START Records supplied

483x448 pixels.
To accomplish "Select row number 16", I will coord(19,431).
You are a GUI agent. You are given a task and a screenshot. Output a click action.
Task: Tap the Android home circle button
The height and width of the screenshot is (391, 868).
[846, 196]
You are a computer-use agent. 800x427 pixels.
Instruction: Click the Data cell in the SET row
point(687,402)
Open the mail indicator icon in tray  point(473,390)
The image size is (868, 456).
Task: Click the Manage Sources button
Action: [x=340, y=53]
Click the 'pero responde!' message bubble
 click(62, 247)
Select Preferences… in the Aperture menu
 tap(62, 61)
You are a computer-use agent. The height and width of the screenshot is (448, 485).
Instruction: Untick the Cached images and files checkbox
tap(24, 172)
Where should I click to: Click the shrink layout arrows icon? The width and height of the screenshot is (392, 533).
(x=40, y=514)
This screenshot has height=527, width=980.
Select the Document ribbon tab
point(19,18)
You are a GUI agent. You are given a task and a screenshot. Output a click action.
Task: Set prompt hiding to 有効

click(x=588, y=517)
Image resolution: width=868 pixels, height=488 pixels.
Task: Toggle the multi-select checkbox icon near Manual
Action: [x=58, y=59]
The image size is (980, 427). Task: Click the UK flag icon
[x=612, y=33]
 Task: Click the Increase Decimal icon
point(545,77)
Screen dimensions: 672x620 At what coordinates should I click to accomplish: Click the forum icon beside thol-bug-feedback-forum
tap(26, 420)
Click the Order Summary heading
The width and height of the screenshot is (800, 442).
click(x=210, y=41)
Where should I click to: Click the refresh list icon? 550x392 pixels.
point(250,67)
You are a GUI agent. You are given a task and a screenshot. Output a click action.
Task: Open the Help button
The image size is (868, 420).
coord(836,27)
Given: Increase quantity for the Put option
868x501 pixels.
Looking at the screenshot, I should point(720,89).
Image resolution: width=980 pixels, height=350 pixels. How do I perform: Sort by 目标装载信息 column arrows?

END Records supplied

:: Task instructions ::
Type out the whole listing above exactly.

:: Answer section ::
483x448 pixels.
To accomplish "Select row number 16", I will coord(19,431).
You are a GUI agent. You are given a task and a screenshot. Output a click action.
Task: Tap the Android home circle button
The height and width of the screenshot is (391, 868).
[846, 196]
You are a computer-use agent. 800x427 pixels.
Instruction: Click the Data cell in the SET row
point(687,402)
Open the mail indicator icon in tray  point(473,390)
The image size is (868, 456).
Task: Click the Manage Sources button
Action: [x=340, y=53]
Click the 'pero responde!' message bubble
 click(62, 247)
Select Preferences… in the Aperture menu
 tap(62, 61)
You are a computer-use agent. The height and width of the screenshot is (448, 485).
Instruction: Untick the Cached images and files checkbox
tap(24, 172)
Where should I click to: Click the shrink layout arrows icon? The width and height of the screenshot is (392, 533).
(x=40, y=514)
This screenshot has height=527, width=980.
Select the Document ribbon tab
point(19,18)
You are a GUI agent. You are given a task and a screenshot. Output a click action.
Task: Set prompt hiding to 有効

click(x=588, y=517)
Image resolution: width=868 pixels, height=488 pixels.
Task: Toggle the multi-select checkbox icon near Manual
Action: [x=58, y=59]
The image size is (980, 427). Task: Click the UK flag icon
[x=612, y=33]
 Task: Click the Increase Decimal icon
point(545,77)
Screen dimensions: 672x620 At what coordinates should I click to accomplish: Click the forum icon beside thol-bug-feedback-forum
tap(26, 420)
Click the Order Summary heading
The width and height of the screenshot is (800, 442).
click(x=210, y=41)
Where should I click to: Click the refresh list icon? 550x392 pixels.
point(250,67)
You are a GUI agent. You are given a task and a screenshot. Output a click action.
Task: Open the Help button
The image size is (868, 420).
coord(836,27)
Given: Increase quantity for the Put option
868x501 pixels.
Looking at the screenshot, I should point(720,89).
Image resolution: width=980 pixels, height=350 pixels. How do I perform: Sort by 目标装载信息 column arrows?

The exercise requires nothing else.